- [What to produce] Please output exactly the part of the records below that opens with the line containing "Chrome商店下载 (1070, 638)" and closes with the line containing "Cucina (697, 767)", both lines included, and nothing else.

<<<<

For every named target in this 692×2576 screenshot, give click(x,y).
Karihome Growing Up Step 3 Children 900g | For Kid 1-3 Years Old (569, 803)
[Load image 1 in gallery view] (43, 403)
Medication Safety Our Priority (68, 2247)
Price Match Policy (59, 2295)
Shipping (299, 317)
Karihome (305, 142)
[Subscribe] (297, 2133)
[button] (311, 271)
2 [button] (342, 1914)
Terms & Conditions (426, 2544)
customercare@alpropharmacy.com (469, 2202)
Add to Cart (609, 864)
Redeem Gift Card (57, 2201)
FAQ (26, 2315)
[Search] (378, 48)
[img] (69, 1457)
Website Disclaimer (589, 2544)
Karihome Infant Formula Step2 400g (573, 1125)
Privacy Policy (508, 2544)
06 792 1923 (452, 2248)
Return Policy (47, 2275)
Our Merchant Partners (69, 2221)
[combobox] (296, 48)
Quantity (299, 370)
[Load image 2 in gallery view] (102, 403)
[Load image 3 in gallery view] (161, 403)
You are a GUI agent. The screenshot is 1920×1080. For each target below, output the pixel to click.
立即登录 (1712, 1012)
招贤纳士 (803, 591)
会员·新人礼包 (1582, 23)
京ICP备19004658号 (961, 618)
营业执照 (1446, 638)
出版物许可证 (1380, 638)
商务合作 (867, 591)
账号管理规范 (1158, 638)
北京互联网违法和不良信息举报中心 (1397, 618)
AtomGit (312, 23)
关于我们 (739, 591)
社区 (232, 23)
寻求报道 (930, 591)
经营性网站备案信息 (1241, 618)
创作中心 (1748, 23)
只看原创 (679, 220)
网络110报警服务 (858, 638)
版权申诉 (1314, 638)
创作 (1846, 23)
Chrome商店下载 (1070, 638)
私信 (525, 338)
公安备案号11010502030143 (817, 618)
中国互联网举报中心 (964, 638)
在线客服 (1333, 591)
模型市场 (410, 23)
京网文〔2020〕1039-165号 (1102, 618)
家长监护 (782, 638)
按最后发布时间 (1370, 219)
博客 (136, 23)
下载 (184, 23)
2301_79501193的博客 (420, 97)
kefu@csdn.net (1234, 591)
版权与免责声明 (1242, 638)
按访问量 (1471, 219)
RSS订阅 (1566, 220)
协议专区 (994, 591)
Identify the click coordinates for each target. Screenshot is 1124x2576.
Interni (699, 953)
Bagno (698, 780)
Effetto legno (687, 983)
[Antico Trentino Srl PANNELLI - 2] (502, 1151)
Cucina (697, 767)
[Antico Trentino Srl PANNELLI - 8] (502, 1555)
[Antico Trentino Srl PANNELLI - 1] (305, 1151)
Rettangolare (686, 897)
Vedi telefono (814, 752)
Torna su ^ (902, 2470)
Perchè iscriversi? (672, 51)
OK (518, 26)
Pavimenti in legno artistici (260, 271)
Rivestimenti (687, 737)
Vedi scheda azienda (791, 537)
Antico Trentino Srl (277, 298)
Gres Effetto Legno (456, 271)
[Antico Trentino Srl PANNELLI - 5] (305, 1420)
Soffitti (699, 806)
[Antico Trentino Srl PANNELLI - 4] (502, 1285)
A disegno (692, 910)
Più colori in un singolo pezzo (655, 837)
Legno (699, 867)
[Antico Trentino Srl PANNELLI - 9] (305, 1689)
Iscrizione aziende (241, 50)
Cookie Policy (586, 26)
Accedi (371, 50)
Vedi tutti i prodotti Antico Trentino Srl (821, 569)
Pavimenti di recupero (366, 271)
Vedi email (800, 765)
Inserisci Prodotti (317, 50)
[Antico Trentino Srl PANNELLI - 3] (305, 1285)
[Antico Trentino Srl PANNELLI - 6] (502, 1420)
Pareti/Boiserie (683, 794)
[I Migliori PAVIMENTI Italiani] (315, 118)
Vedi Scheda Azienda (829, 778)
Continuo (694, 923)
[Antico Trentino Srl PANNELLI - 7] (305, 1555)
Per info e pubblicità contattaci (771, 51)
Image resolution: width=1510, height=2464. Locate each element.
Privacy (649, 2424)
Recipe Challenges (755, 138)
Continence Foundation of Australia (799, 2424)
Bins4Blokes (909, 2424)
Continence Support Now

>>>>

- [Solution to this task]
Chrome商店下载 (1070, 638)
私信 (525, 338)
公安备案号11010502030143 (817, 618)
中国互联网举报中心 (964, 638)
在线客服 (1333, 591)
模型市场 (410, 23)
京网文〔2020〕1039-165号 (1102, 618)
家长监护 (782, 638)
按最后发布时间 (1370, 219)
博客 (136, 23)
下载 (184, 23)
2301_79501193的博客 (420, 97)
kefu@csdn.net (1234, 591)
版权与免责声明 (1242, 638)
按访问量 (1471, 219)
RSS订阅 (1566, 220)
协议专区 (994, 591)
Identify the click coordinates for each target. Screenshot is 1124x2576.
Interni (699, 953)
Bagno (698, 780)
Effetto legno (687, 983)
[Antico Trentino Srl PANNELLI - 2] (502, 1151)
Cucina (697, 767)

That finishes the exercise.